2. Parasit, seperti Entamoeba histolytica dan Crystosporidium.
3. Obat-obatan tertentu, seperti antibiotik, antasida, atau obat kemoterapi.
4. Logam berat, seperti timbal, arsen, atau merkuri, yang terhirup dari
udara atau terkandung dalam air mineral.
C. Manifestasi Klinis
Gejala utama gastroenteritis adalah diare dan muntah. Gejala ini
akan muncul 1-3 hari setelah terinfeksi. Gejala biasanya berlangsung
selama 1-2 hari, namun juga bisa berlangsung hingga 10 hari. Selain
muntah dan diare, penderita gastroenteritis juga berisiko mengalami gejala
tambahan, berupa:
1. Demam dan menggigil
2. Sakit kepala
3. Mual
4. Tidak nafsu makan
5. Sakit perut
6. Nyeri otot dan sendi
D. Komplikasi
1. Dehidrasi (ringan, sedang, berat, hipotonik atau hipertonik)
2. Renjatan hipovolemik
3. Hypokalemia (dengan gejala mekorismus, hiptoni otot, lemah, bradikardi,
perubahan pada elektrokardiagram)
4. Hipoglikemia
5. Intoleransi laktosa sekunder, sebagai akibat defisiensi enzim lactase karena
kerusakan vili mukosa, usus halus
6. Kejang terutama pada dehidrasi hipertonik
7. Malnutrisi (akibat muntah dan diare, jika lama atau kronik)
E. Patofisiologi
Peradangan pada gastroentistinak disebabkan oleh infeksi dangen
melakukan invasi pada mukosa, memproduksi enterotoksin dan atau
memproduksi sitotoksin. Mekanisme ini menghasilkan peningkatan sekresi
cairan dan menurunkan absrobsi cairan sehingga akan terjaddi dehidrasi dan
hilangnya nutrisi dan elektrolit. Mekanisme dasar yang menyebabkan diare,
mekanisme dasar yang menyebabkan diare, meliputi:
1. Gangguan osmotic, kondisi ini berhubungan dengan asupan makanan atau
zat yang sulit diserap oleh mukosa intestinal dan akan menyebabkan
peningkatan tekanan osmotic dalam rongga usus.

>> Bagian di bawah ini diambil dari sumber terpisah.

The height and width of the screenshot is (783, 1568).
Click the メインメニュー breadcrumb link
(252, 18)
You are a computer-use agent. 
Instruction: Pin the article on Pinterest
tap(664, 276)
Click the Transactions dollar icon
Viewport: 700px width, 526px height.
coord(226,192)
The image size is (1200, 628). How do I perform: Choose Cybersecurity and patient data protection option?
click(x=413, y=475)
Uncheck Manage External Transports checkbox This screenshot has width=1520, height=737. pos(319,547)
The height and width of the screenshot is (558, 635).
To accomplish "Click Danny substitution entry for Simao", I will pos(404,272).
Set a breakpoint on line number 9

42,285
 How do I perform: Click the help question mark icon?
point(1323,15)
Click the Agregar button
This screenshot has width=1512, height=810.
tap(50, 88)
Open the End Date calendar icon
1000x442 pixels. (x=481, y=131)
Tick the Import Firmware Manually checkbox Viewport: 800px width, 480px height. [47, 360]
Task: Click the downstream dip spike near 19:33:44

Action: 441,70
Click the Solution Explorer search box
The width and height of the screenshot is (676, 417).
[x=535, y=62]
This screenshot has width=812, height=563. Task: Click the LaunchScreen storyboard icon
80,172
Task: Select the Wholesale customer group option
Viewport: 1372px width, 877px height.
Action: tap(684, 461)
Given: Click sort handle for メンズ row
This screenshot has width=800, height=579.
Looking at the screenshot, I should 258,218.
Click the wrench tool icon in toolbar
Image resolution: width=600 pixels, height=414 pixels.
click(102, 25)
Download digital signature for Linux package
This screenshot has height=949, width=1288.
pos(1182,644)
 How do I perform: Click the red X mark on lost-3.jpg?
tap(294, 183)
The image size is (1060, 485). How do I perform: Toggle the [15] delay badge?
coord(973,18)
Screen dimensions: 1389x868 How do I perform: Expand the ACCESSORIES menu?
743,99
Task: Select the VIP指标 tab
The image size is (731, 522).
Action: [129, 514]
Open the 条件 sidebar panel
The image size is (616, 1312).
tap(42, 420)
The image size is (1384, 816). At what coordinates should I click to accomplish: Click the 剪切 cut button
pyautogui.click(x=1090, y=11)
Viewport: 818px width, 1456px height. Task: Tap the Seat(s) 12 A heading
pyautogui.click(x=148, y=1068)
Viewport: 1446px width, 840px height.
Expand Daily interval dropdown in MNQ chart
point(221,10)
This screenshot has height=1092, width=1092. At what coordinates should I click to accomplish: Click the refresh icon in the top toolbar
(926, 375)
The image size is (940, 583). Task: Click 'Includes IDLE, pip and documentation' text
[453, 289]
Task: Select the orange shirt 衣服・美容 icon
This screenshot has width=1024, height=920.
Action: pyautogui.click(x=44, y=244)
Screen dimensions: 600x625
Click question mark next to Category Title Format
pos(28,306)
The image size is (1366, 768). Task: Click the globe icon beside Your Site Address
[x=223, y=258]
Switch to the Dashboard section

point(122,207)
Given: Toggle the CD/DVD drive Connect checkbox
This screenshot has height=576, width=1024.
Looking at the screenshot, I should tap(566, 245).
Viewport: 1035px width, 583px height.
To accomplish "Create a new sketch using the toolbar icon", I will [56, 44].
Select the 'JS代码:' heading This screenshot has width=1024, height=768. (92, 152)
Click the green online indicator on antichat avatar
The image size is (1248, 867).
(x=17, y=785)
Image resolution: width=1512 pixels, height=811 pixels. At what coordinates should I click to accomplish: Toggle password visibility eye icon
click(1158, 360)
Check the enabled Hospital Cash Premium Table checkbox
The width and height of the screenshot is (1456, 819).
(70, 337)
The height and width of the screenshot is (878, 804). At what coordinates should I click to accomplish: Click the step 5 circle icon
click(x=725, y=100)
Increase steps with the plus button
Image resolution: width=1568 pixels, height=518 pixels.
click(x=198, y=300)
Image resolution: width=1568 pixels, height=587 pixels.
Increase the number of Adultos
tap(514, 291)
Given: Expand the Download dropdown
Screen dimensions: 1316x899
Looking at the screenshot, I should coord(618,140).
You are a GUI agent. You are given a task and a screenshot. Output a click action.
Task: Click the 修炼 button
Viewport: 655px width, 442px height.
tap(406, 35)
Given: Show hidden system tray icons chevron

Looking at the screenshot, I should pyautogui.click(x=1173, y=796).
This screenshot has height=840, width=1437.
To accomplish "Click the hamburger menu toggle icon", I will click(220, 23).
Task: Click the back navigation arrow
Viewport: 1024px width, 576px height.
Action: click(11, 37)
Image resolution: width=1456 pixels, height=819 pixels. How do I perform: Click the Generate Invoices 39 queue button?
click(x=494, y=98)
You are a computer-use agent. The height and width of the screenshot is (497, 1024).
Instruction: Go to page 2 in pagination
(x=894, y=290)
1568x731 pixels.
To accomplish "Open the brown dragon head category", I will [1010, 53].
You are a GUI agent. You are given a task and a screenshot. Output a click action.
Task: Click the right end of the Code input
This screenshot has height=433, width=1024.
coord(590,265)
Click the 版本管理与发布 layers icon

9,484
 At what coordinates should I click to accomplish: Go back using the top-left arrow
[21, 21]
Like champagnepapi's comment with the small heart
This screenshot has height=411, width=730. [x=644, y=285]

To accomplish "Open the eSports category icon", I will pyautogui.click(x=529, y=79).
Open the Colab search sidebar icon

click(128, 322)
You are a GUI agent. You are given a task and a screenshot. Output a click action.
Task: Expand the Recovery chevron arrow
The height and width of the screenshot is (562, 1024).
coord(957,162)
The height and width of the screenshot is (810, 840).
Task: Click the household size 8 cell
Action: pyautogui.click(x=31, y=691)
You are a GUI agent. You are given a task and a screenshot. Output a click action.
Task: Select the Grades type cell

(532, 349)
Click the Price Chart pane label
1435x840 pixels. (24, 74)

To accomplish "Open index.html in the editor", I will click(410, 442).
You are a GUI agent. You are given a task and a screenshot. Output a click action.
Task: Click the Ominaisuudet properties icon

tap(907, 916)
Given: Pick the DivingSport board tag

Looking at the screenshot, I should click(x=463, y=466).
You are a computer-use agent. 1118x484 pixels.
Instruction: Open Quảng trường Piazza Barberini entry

Isi rongga usus yang
berlebihan akan merangsang usus untuk mengeluarkannya sehingga timbul
diare.
2. Respons inflamasi mukosa, terutama pada seluruh permukaan intestinal
akibat produksi eterotoksin dari agen infeksi memberikan respons
peningkatan aktivitas sekresi air dan elektrolit oleh dinding usus ke dalam
rongga usus dan selanjutnya timbul diare karena peningkatan isi rongga
usus.
3. Gangguan motilitas usus, terjadinya peningkatan peristaltic usus akan
mengakibatkan kesempatan usus berkurang untuk menyerap makanan
sehingga timbul diare, sebaliknya bila peristaltic usus menurun akan
mengakibatkan bakteri timbul berlebihan yang selanjutnya dapat
menimbulkan diare pula.
F. Pemeriksaan penunjang
Pemeriksaan penunjang pada gastroenteritis ditujukan untuk mengetahui
organisme kausal, dan menyingkirkan diagnosis banding. Dapat dilakukan
pemeriksaan laboratorium darah, feses, maupun CT scan apabila diperlukan.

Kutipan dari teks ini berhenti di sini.